*ABOUT THIS TASK:* When you reach the line with "Science Fiction (97, 1466)" in the data below, begin printing lines exactly, and stop once the line with "News Updates (315, 2312)" has been printed.

*RECORDS SHOWN:*
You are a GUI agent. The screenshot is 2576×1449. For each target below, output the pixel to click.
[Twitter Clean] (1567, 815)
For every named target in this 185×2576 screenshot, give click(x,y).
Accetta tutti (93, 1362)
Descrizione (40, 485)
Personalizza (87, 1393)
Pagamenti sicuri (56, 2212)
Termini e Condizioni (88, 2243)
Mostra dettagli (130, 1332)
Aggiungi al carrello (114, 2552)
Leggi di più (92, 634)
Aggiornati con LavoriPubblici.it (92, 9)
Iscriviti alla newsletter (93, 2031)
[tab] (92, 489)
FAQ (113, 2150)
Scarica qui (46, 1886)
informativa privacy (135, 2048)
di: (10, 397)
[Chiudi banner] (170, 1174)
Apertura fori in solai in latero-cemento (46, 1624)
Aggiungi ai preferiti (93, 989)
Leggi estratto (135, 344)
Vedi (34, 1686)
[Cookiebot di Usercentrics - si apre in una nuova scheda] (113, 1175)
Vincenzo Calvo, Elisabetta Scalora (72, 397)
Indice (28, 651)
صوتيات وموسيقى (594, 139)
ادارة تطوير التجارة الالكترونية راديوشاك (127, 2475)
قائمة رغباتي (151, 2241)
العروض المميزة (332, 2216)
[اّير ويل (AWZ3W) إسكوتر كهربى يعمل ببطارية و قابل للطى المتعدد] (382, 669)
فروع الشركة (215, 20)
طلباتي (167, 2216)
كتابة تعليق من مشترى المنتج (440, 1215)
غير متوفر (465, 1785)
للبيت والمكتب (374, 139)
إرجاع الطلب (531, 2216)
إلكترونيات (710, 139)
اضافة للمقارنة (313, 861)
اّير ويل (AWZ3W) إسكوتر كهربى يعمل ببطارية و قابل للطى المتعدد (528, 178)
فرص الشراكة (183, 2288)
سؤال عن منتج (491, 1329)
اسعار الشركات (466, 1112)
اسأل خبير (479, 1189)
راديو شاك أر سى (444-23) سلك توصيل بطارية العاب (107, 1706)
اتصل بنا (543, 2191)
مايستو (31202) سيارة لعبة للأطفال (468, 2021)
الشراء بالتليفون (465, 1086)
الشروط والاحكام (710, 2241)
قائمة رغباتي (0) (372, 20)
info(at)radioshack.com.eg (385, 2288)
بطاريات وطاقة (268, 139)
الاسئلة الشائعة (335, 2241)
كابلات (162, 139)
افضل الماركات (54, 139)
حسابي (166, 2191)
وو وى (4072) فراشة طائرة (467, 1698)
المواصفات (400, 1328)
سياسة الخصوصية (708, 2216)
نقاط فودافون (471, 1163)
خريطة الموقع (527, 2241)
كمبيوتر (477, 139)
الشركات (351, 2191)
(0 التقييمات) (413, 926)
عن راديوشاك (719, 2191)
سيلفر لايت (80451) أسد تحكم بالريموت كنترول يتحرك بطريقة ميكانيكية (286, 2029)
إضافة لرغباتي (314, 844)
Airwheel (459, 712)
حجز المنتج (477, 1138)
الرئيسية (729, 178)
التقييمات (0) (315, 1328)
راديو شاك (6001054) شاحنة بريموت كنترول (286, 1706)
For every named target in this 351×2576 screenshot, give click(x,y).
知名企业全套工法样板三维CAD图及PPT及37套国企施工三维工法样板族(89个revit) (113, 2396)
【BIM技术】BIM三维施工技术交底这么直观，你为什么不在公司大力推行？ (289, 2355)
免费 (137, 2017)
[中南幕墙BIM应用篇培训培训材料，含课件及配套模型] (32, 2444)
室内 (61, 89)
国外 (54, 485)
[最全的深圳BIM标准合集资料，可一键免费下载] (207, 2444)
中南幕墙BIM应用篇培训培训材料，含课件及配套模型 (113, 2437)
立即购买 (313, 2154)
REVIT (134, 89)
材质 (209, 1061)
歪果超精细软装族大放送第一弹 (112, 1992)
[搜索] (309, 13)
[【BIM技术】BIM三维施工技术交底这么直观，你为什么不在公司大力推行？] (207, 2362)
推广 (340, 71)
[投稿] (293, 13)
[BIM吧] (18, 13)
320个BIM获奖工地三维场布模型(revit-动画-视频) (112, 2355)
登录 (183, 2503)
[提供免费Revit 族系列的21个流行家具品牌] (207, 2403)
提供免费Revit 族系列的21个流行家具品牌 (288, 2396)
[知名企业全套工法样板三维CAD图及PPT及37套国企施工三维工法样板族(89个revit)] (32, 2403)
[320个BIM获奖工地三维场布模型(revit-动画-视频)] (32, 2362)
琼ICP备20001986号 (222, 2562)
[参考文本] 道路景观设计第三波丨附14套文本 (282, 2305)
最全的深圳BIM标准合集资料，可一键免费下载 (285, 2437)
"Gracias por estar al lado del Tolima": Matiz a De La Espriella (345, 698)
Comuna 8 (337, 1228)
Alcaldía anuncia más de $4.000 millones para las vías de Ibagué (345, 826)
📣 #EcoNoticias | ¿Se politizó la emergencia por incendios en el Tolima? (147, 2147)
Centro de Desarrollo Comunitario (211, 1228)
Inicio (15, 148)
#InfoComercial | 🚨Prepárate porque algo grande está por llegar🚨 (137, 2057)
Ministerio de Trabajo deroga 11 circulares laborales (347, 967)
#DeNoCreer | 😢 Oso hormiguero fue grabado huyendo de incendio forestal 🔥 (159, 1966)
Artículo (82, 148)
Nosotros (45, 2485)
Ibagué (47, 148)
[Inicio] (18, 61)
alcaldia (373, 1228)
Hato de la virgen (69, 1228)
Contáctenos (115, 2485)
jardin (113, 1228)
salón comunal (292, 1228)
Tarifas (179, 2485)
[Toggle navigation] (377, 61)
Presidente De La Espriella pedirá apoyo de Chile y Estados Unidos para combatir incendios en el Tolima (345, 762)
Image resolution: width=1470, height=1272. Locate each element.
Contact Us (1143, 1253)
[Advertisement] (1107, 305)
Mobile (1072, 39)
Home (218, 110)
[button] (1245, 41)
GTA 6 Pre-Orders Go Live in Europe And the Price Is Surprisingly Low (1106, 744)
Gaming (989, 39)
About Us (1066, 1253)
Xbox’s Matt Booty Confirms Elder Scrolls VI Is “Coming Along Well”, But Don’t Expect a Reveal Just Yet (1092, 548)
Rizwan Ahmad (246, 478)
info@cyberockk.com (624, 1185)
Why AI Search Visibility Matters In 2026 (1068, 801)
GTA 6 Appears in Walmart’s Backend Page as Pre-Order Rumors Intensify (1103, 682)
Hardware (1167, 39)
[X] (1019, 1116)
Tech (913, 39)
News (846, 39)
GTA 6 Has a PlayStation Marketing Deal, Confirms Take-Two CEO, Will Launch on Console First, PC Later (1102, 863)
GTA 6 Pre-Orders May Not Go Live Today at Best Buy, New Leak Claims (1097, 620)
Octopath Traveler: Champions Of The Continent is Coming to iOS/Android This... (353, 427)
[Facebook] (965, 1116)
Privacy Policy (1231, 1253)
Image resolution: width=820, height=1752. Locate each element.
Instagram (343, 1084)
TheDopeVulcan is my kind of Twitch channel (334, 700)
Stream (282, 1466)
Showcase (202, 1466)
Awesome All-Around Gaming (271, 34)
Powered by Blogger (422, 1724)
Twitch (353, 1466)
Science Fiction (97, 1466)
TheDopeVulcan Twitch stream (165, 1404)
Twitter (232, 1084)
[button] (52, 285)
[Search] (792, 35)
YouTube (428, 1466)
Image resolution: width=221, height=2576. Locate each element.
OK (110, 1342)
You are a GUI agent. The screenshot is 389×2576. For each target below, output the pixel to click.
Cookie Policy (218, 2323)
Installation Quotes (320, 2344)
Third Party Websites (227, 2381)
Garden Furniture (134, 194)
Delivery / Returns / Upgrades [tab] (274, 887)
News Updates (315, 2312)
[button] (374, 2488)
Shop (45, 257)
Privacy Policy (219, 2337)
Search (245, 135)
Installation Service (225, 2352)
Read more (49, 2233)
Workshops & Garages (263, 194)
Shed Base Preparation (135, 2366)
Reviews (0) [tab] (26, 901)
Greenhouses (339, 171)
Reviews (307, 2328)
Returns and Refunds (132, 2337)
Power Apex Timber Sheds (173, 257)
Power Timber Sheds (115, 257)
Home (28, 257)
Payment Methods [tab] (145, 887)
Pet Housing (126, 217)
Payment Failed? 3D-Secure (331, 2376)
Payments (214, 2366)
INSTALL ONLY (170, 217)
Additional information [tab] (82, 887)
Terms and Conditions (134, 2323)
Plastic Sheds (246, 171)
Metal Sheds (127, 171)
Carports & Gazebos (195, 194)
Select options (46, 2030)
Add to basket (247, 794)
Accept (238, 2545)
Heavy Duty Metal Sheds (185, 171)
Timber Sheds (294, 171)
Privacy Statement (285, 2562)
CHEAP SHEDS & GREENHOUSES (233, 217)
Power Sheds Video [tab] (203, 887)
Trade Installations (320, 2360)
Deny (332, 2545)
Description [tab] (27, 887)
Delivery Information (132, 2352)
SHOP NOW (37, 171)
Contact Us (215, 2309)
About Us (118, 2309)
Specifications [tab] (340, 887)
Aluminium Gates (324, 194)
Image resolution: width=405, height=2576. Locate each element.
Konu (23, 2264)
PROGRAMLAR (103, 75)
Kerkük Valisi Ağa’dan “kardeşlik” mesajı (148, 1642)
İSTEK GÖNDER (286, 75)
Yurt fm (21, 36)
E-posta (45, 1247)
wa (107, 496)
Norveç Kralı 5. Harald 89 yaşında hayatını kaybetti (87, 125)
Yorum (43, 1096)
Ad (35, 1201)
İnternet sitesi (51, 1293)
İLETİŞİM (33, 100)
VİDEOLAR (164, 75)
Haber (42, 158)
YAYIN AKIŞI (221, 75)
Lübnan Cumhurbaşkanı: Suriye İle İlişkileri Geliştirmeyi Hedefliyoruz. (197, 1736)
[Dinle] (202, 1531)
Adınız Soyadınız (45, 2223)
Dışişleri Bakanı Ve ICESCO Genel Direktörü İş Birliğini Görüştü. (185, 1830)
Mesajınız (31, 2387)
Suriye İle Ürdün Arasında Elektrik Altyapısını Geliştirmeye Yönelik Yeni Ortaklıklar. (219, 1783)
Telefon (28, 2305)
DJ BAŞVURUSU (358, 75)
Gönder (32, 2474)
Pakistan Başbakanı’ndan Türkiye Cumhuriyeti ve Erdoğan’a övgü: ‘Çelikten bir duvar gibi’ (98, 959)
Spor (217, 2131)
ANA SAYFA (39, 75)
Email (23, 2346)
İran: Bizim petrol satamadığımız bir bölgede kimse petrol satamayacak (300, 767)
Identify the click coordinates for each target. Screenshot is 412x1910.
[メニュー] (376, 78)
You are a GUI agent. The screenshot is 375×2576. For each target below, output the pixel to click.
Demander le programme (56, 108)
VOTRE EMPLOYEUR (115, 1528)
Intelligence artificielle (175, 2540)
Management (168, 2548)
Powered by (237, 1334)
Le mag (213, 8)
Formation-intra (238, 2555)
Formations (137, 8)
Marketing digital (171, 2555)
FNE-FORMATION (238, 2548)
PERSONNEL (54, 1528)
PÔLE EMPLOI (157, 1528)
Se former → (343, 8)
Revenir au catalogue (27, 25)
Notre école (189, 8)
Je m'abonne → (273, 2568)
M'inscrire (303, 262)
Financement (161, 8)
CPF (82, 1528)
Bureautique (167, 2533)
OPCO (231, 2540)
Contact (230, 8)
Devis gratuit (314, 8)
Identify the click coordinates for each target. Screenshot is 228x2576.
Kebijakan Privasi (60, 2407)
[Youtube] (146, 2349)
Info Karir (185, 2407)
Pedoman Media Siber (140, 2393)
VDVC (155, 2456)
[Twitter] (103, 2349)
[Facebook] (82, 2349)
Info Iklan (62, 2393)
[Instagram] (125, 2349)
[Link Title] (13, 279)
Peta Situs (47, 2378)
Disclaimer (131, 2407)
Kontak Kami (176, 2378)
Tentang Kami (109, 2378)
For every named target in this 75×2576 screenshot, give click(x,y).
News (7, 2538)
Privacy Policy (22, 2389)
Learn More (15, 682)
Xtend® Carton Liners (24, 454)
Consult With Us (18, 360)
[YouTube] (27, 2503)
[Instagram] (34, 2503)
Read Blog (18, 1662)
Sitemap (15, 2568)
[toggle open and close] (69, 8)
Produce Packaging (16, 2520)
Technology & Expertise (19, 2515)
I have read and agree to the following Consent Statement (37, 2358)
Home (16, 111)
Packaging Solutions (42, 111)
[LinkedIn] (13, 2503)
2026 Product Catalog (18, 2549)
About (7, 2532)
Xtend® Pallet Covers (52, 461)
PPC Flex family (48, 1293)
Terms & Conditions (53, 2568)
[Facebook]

*ANSWER:*
Science Fiction (97, 1466)
TheDopeVulcan Twitch stream (165, 1404)
Twitter (232, 1084)
[button] (52, 285)
[Search] (792, 35)
YouTube (428, 1466)
Image resolution: width=221, height=2576. Locate each element.
OK (110, 1342)
You are a GUI agent. The screenshot is 389×2576. For each target below, output the pixel to click.
Cookie Policy (218, 2323)
Installation Quotes (320, 2344)
Third Party Websites (227, 2381)
Garden Furniture (134, 194)
Delivery / Returns / Upgrades [tab] (274, 887)
News Updates (315, 2312)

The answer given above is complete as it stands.